Once the sale is complete, city officials will make a call for proposals, find a prospective developer and then sell them the property for a nominal fee.
“We’re essentially giving away the hotel to a developer who will come in and be a Bonafide developer that will turn this back into an open hotel,” he said.
“The key here is by removing the cost of acquiring the building, we are enabling a developer to focus their investment on renovating and reopening the hotel.”
Why is it important?
Gusciora said the new hotel will play a crucial role in the ongoing downtown revitalization efforts. He expects the mixed-use development to create hundreds of jobs, increase tax revenues and draw foot traffic to the stores and restaurants in the area.

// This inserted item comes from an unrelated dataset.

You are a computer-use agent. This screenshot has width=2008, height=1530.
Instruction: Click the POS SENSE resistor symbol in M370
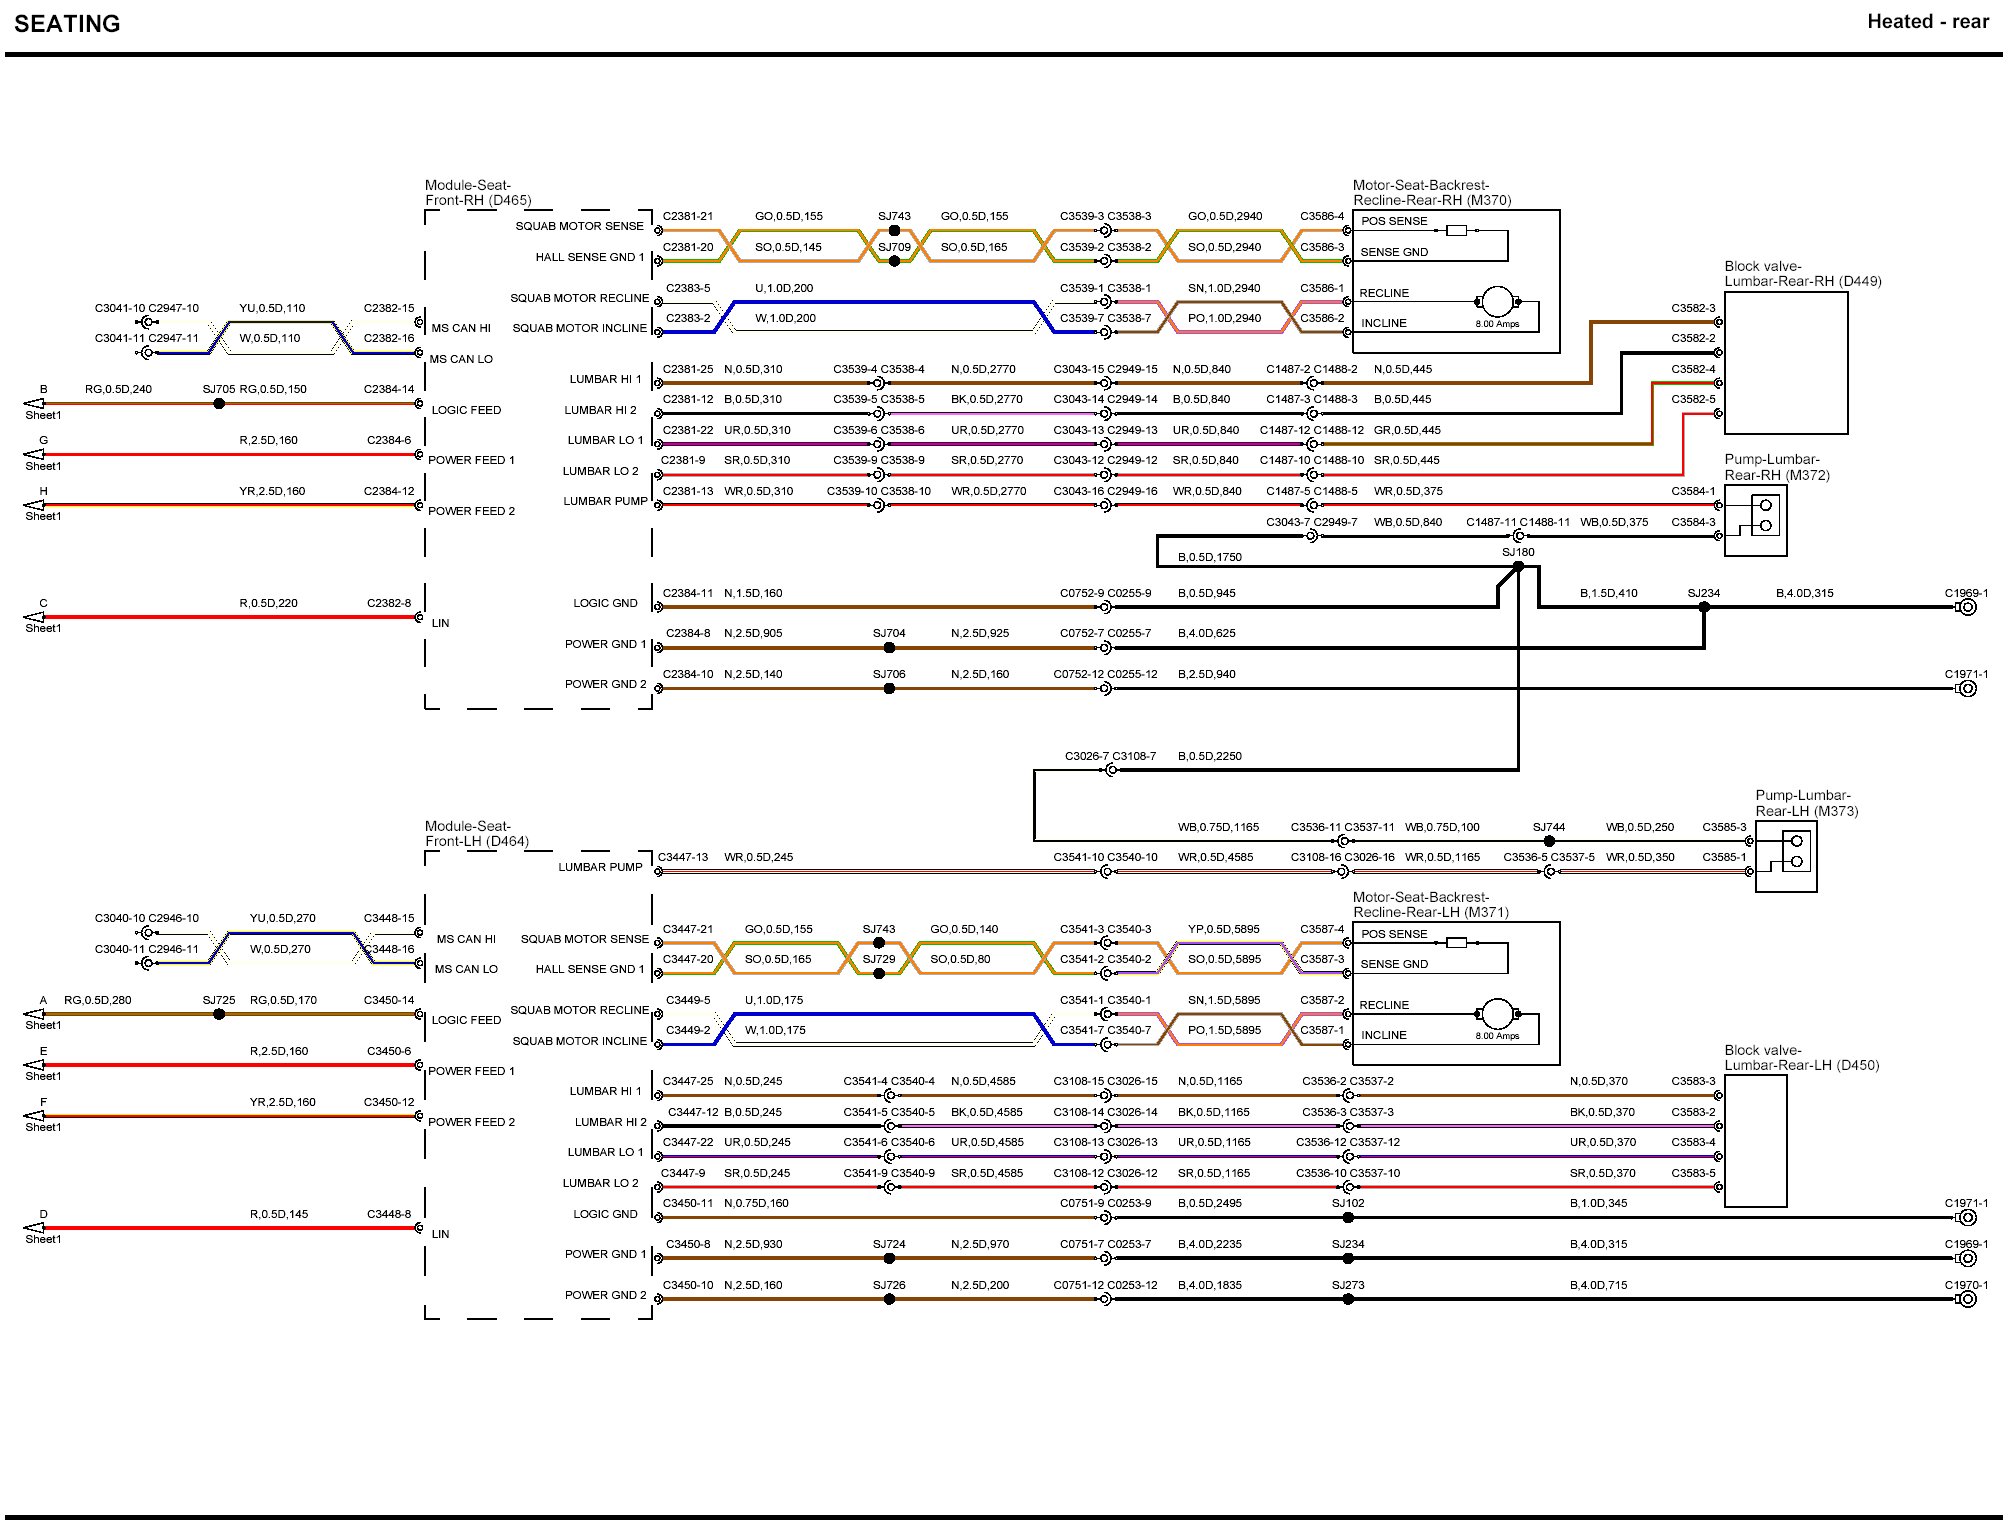(x=1456, y=231)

Ronald Pott, a board member of the Trenton Downtown Association, agreed.
“The hotel is another set of lights for the downtown, it’s another place that makes the downtown alive, it makes the downtown safe,” he said.
City officials support the plan
Trenton Council President Crystal Feliciano said she is excited about the project.
“We are looking for this to be something significant and sustainable,” she said. “It’s about offering job opportunities for our people here, offering entertainment, offering us a wonderful attraction that will be able to be utilized.”
Councilwoman Teska Frisby believes the plan is filled with promise.
“And knowing that we’ll have family members that get to come to town and stay here in our city, as opposed to going to neighboring cities and putting their revenue there, makes a huge difference for us,” she said. “We have so much to offer and we are rich in our history, and everybody else is going to get to enjoy it with this new facility.”
It won’t just be a hotel
Gusciora said apart from building a 100-room hotel complete with restaurants, bar and banquet facilities, and commercial retail space, some developers are also considering renovating the top floor of the current seven-story building into apartments.
He said the city will absorb unpaid taxes and water bills and “make sure any lingering liabilities are cleared up before moving forward.” He estimated the new hotel could open sometime in early 2026.